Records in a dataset
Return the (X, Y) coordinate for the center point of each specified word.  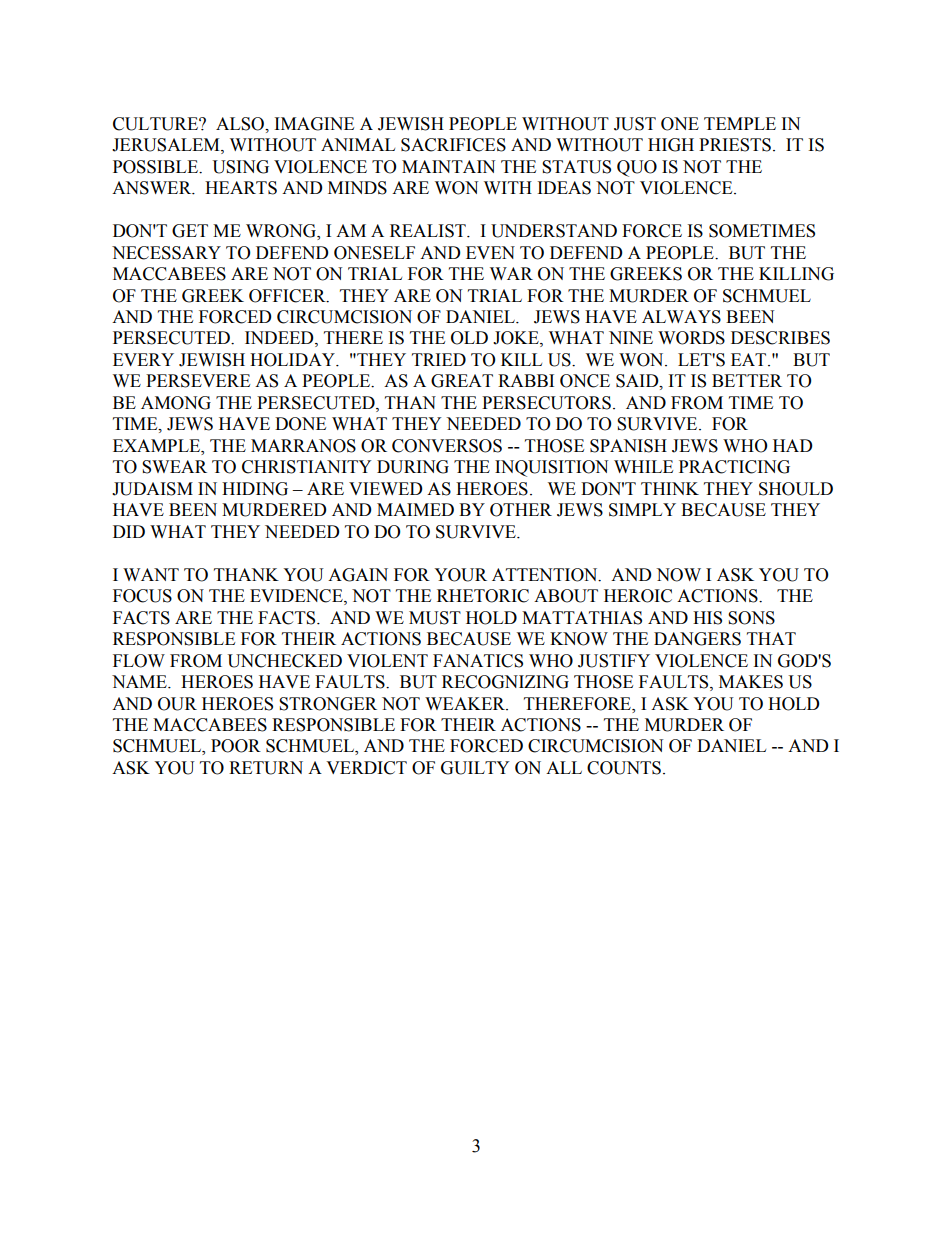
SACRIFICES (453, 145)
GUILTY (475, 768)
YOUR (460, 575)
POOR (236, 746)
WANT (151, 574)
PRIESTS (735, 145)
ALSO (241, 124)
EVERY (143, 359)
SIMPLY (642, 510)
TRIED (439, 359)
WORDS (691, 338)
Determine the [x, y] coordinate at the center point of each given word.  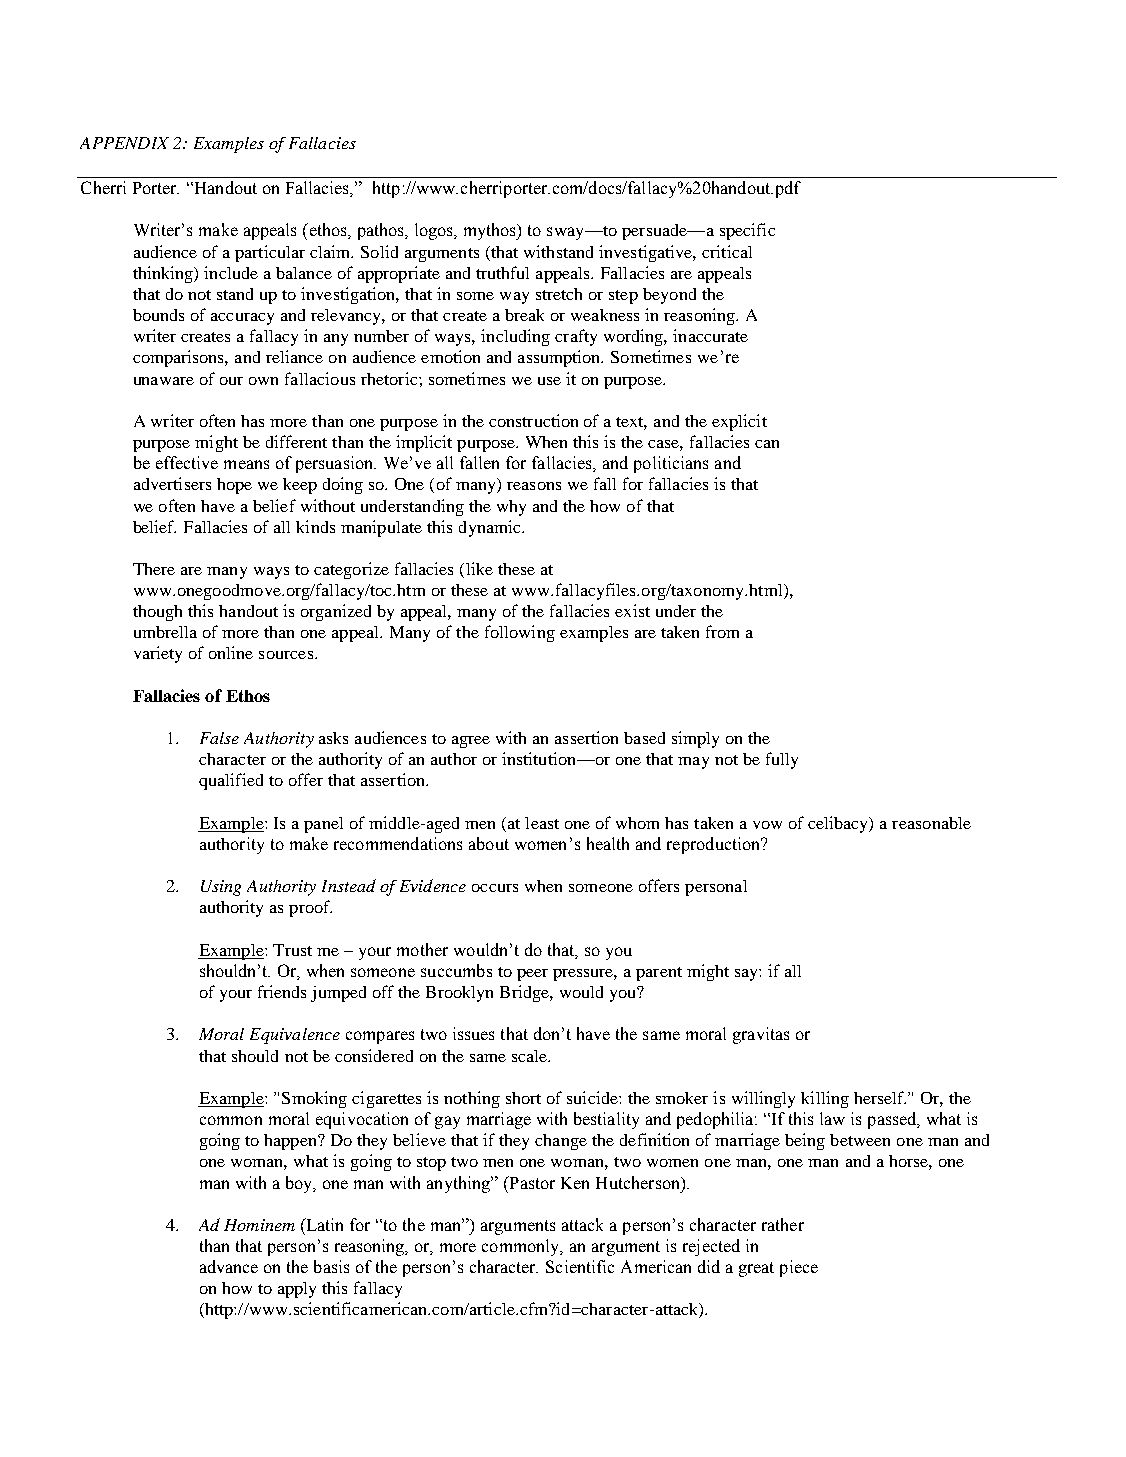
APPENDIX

-- Task description --
Rewrite all the material above, swapping every occurrence of "center point" for "midpoint" and keeping everything else the same. Omit the pictures from your answer.

-- Solution to the problem --
Return the (X, Y) coordinate for the midpoint of each specified word.  
SACRIFICES (453, 145)
GUILTY (475, 768)
YOUR (460, 575)
POOR (236, 746)
WANT (151, 574)
PRIESTS (735, 145)
ALSO (241, 124)
EVERY (143, 359)
SIMPLY (642, 510)
TRIED (439, 359)
WORDS (691, 338)
Determine the [x, y] coordinate at the midpoint of each given word.  
APPENDIX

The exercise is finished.